选段原文:
________________________

【编者按】有话想说吗?端传媒非收费频道“广场”的“读者来函”栏目欢迎各位读者投稿,写作形式、立场不拘,请来函community@theinitium.com,跟其他读者分享你最深度的思考。
《流浪地球》电影的大热以及对这部电影的评价又牵扯出了对刘慈欣小说的争议:有的人认为他的小说奇伟瑰丽,充满浪漫的情怀;有的人反对小说所推崇的的价值观:否认人性,推崇专制。可以说,关于刘慈欣小说讨论已经上升到了思想性的层面。
然而,当我们回过头来讲刘慈欣风格已经定型,对较为成熟的小说思想做一个整体性的审视,我们会发现,刘慈欣是一位优秀的作家,他的作品始终能以前后自洽的逻辑和严密的设定推理,表达他统一的思想内核。分析刘慈欣的思想内核,我们会发现,他的小说再现了德国思想19-20世纪的发展脉络,而我们对小说的争议,其实也是在重复上个世纪的知识分子,对德国思想的争议。
尼采:“超人”还是“公民”?
刘慈欣的小说中总是不缺少这样的人物:对世界或科学有强烈的好奇心,并为了探索科学与世界不惜一切代价,《三体》和《球状闪电》里的丁仪,《地球大炮》里的沈渊,《朝闻道》里为知晓真理而死的众多科学家,《地火》中的刘欣,《山》里的登山者都是这样的人物;同时刘慈欣也对这样的领袖表达出极大的赞颂与同情:有坚定的目标和执行力,甚至为了实现目标(刘慈欣通常通常设定为一个伟大的目标)不惜牺牲他人的生命和自己的名誉,像是《三体》中的罗辑、章北海、维德、雷迪亚兹,《球状闪电》中的林云父女,命令对人质和劫匪无差别攻击的政治家,《流浪地球》中的几千人类领袖等等。
刘慈欣对他们的精神力、意志力的肯定,对人的好奇心、求知欲的推崇,像极了德国一脉相承的对“浮士德”式的英雄的赞扬。这种思想在尼采的笔下得到系统性的阐述,在尼采看来,上帝已经死了,世界正迎来人类的时代,人类的精神与意志才是最值得推崇的价值。而展现人类精神与意志的,正是那些不凡的天选之人,即“超人”。
19世纪,随着科学的进步和工业文明的发展,文明乐观主义和人类中心主义席卷世界。随着对人的精神力与意志力认识的进一步加强,文艺复兴与启蒙运动推崇的人文主义在这时来到了一个十字路口:一条路,是像法国思想家那样,认为人人皆有这样的精神,因此应该尊重人性,尊重人的尊严;另一条路,是像尼采那样,认为非凡的精神与意志只有“超人”才享有,因此应该由强者来统治庸众,走向威权主义的道路。科幻文学的基调是人文主义,但面对着这条十字路口时,刘慈欣选择了尼采,正如当时的德国一样。
政治学是一门关于人的科学,对人本身的看法是所有政治制度与理论的基础。而刘慈欣对“人”的看法,决定了他对国家与政治的看法。
费希特与伯伦知理:“国家有机体”还是“公民社会”?

________________________

所给材料:

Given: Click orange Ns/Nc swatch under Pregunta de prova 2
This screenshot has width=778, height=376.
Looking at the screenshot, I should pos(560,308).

________________________

需做事项:
A. 在这篇谈刘慈欣小说与德国思想的选段里,作者为什么说刘慈欣对“人”的看法决定了他对国家与政治的看法?请用一到三句话回答。
B. 请从结尾处接着往下写这篇谈刘慈欣小说与德国思想的文章。

依序作答:
A. 因为政治学是一门关于人的科学,对人本身的看法是所有政治制度与理论的基础。所以刘慈欣怎样看待“人”,就决定了他怎样看待国家与政治。

B.
科幻小说中对未来社会的幻想往往是作者自身价值观的投射:如帝国、共和国、商业寡头等等。但他们的小说中,表象的秩序之下往往潜伏着涌动的暗流,如各种黑市、宇宙海盗、黑帮、反叛军等等。这些角色存在于宏观秩序之外,却对情节起着推动甚至主导的作用。但在刘慈欣的笔下,很少出现这些政治之外的“秘密社会”。刘慈欣所描述的社会模块,似乎都是国家政治的一个组成部分,它们与国家融为一体,只存在宏观上的对抗而缺少微观层面更为复杂的关系展开。
比如在《三体》中,大低谷之前的社会里,大史是一名警察,但他破案和打击敌人主要依靠国家的强力资源投入与帮助,从未利用线人、地下情报网等国家之外的方式来破案。但在威权国家现实中,警察这一职业恰恰是与国家权力之外的秘密社会打交道最多的职业,一方面他们所打击追捕的对象是这个社会中的成员,但另一方面现实中他们去追捕这些成员往往要依靠这个秘密社会的力量;再比如刘慈欣所描写的战时计划经济时代普通人的生活,他们完全依靠国家分配的物资来生活,从未听过想过黑市与其他交易方式。但在现实中,计划经济与黑市就像是一枚硬币的两面,东欧原来那些实行计划经济的社会主义国家,恰好也都是黑市盛行的国家。
刘慈欣的这种对国家与社会关系的描写正是他自身对国家与社会关系的想像的投射:在他看来,国民是服从于国家的,国民的一切行动都是与国家的权力交织在一起,国家不仅是国民在行动上整合成的有机体,同时也是国民精神上的有机体。因此,存在于国家权力之外,公开的“公民社会”和不公开、基于人与人之间直接的联系的“秘密社会”,都是不符合历史发展趋势的,在刘慈欣对未来的想像中,并不存在这种社会的一席之地。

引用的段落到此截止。